→ **WORK TO COMPLETE**
Reproduce the lines below, replacing each occurrence of "screenshot" with "capture" and leaving everything else unchanged. Omit the pictures from the reproduction.

* * * * * * * * *

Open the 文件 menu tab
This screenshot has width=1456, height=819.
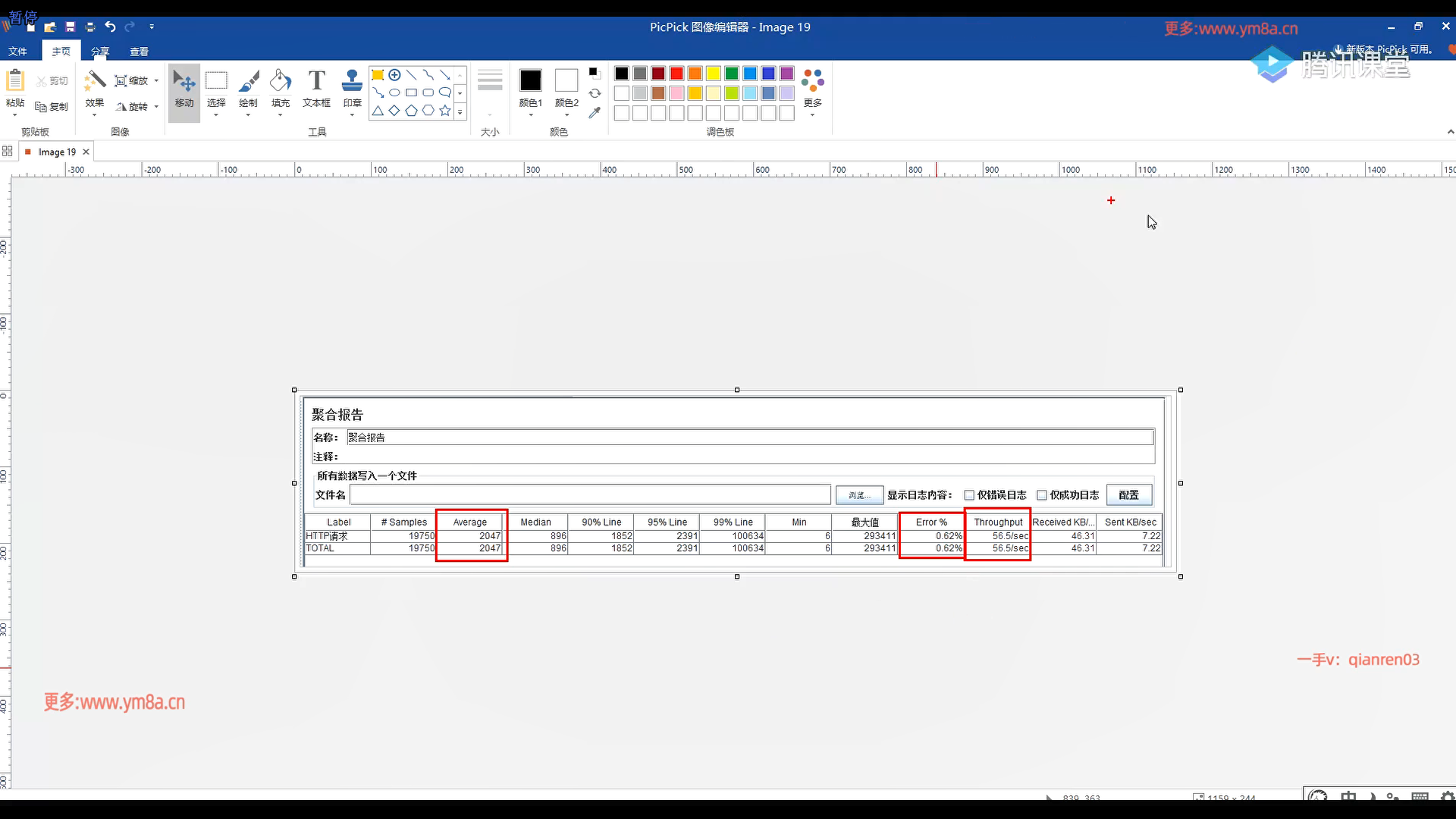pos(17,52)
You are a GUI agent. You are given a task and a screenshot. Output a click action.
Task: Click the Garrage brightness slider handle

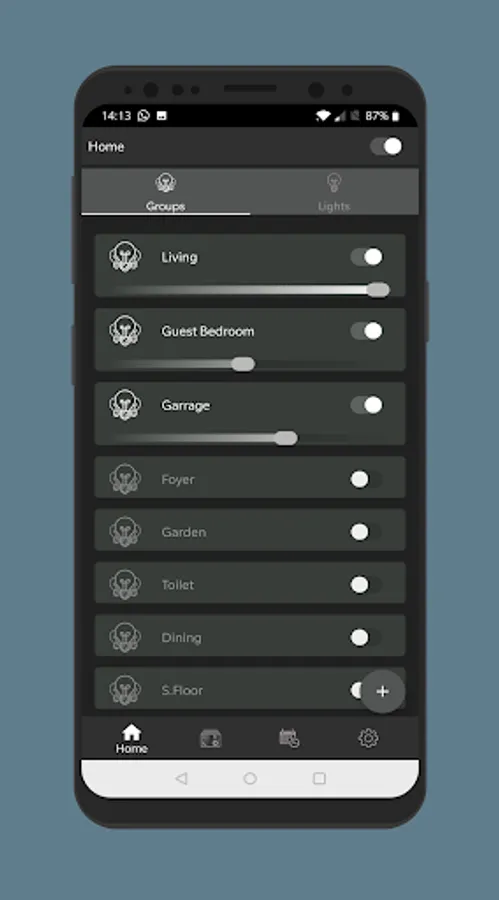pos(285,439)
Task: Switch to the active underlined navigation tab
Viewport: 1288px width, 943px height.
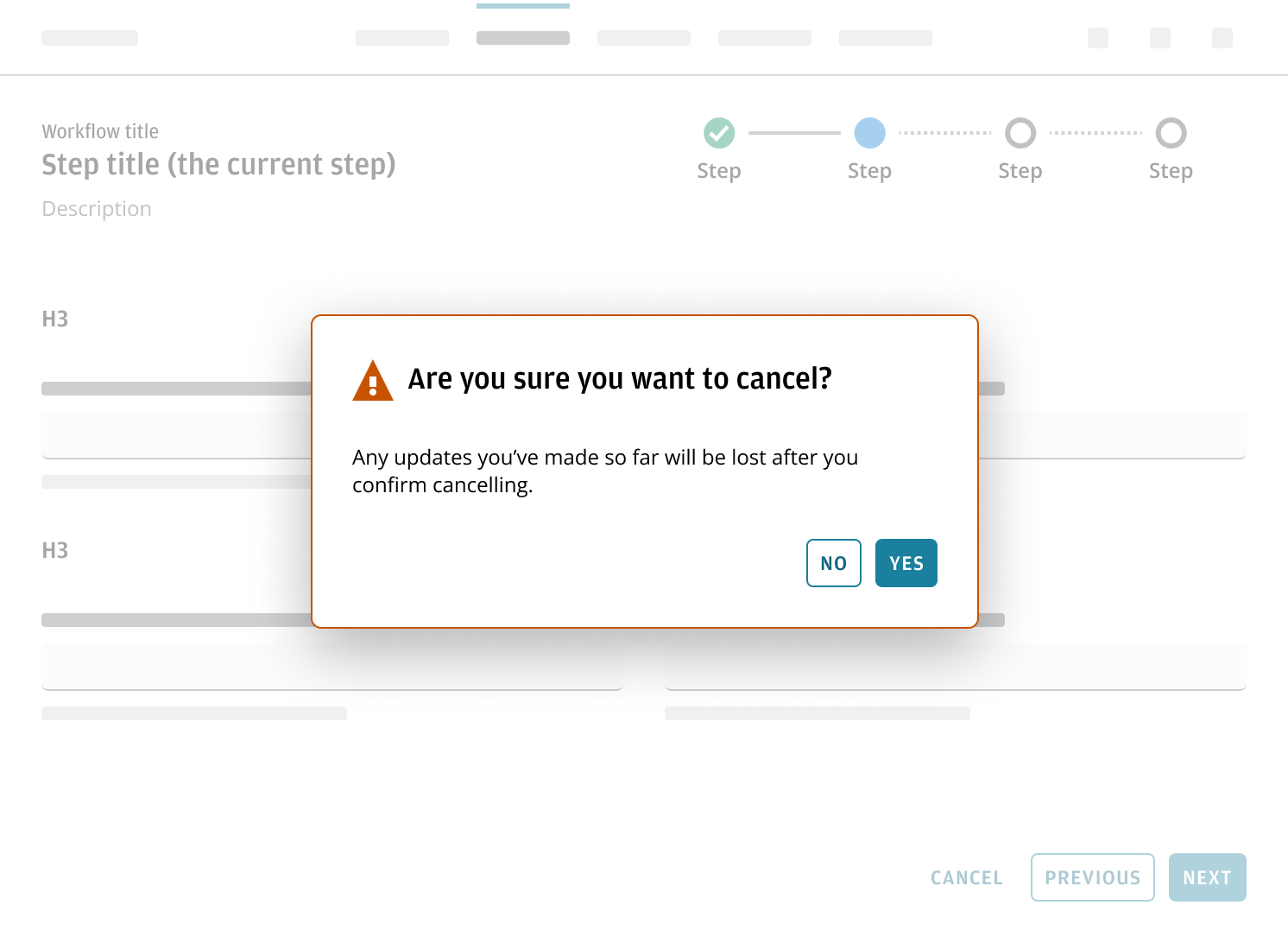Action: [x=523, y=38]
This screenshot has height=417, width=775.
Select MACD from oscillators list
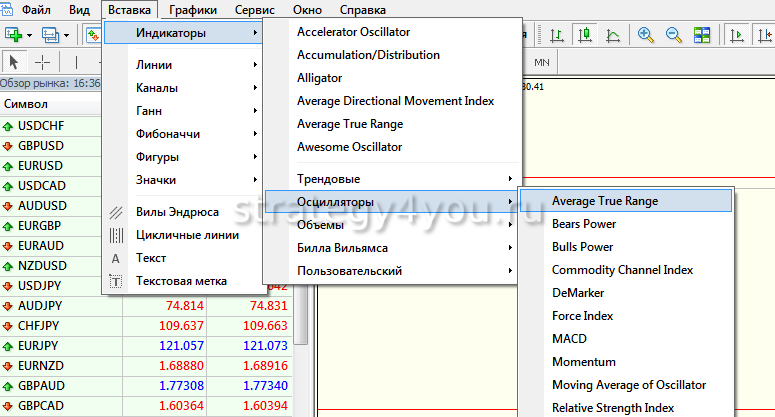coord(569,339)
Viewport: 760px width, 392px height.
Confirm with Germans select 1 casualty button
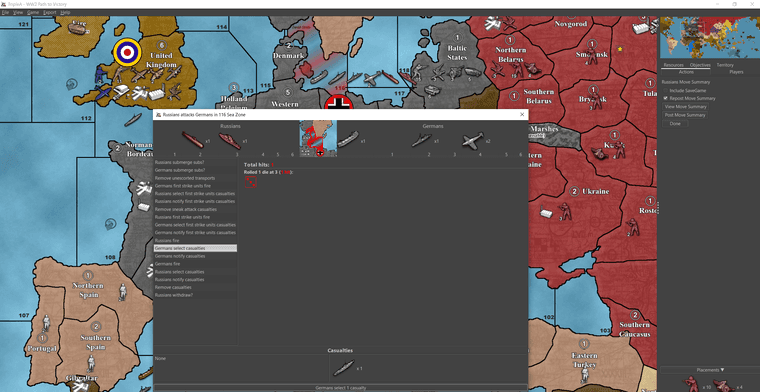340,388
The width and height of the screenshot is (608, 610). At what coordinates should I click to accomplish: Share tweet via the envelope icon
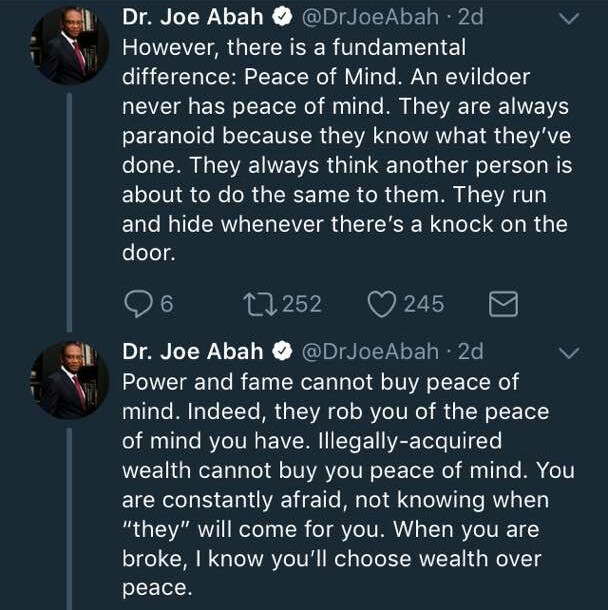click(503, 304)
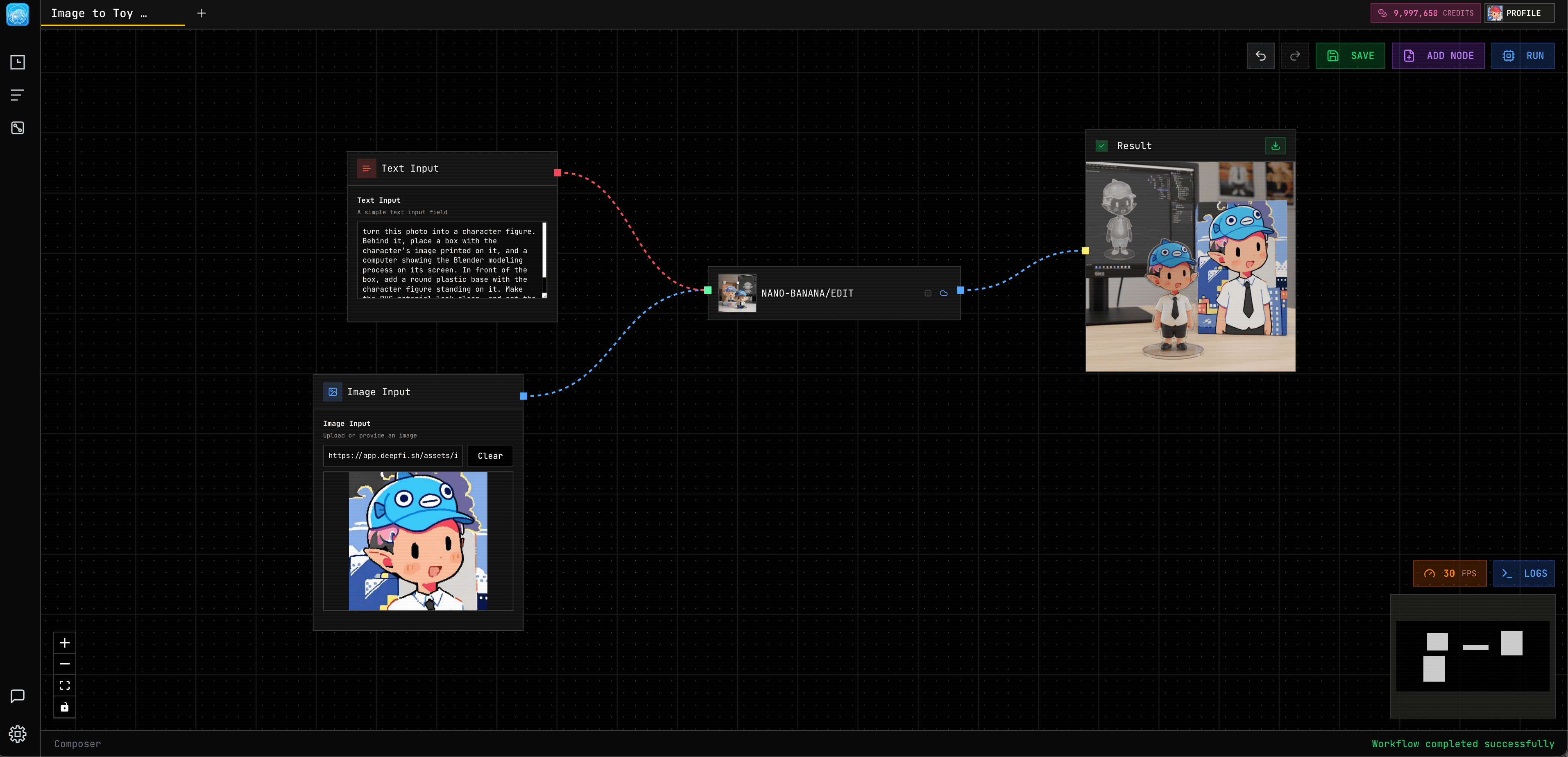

* * * * * * * * *

→ **EXERCISE ANSWER**
Open the 文件 menu tab
This capture has width=1456, height=819.
pos(17,52)
You are a GUI agent. You are given a task and a capture. Output a click action.
Task: Click the Garrage brightness slider handle

pos(285,439)
Task: Switch to the active underlined navigation tab
Viewport: 1288px width, 943px height.
Action: [x=523, y=38]
This capture has height=417, width=775.
Select MACD from oscillators list
coord(569,339)
Viewport: 760px width, 392px height.
Confirm with Germans select 1 casualty button
340,388
The width and height of the capture is (608, 610). At what coordinates should I click to accomplish: Share tweet via the envelope icon
click(503, 304)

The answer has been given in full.